───── Source material ─────

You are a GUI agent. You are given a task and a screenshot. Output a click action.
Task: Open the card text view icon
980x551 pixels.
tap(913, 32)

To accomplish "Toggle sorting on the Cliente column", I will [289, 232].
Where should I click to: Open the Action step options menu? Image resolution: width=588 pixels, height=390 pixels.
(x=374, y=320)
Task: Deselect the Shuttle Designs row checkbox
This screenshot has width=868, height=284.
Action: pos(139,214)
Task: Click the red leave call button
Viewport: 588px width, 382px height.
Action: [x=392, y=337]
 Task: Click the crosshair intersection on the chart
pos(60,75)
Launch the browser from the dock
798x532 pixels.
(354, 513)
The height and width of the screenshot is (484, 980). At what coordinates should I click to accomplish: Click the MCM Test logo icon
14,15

─────
───── Source material ─────

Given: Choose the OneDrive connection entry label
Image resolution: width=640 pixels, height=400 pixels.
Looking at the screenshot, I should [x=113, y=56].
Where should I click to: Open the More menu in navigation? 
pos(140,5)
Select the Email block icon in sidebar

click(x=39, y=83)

─────

■ Task brief ■
Copy the lines of the items word for word, beginning at the line that contains "Given: Choose the" and stopping after the line that contains "click(x=39, y=83)".

■ Answer for this exercise ■
Given: Choose the OneDrive connection entry label
Image resolution: width=640 pixels, height=400 pixels.
Looking at the screenshot, I should [x=113, y=56].
Where should I click to: Open the More menu in navigation? 
pos(140,5)
Select the Email block icon in sidebar

click(x=39, y=83)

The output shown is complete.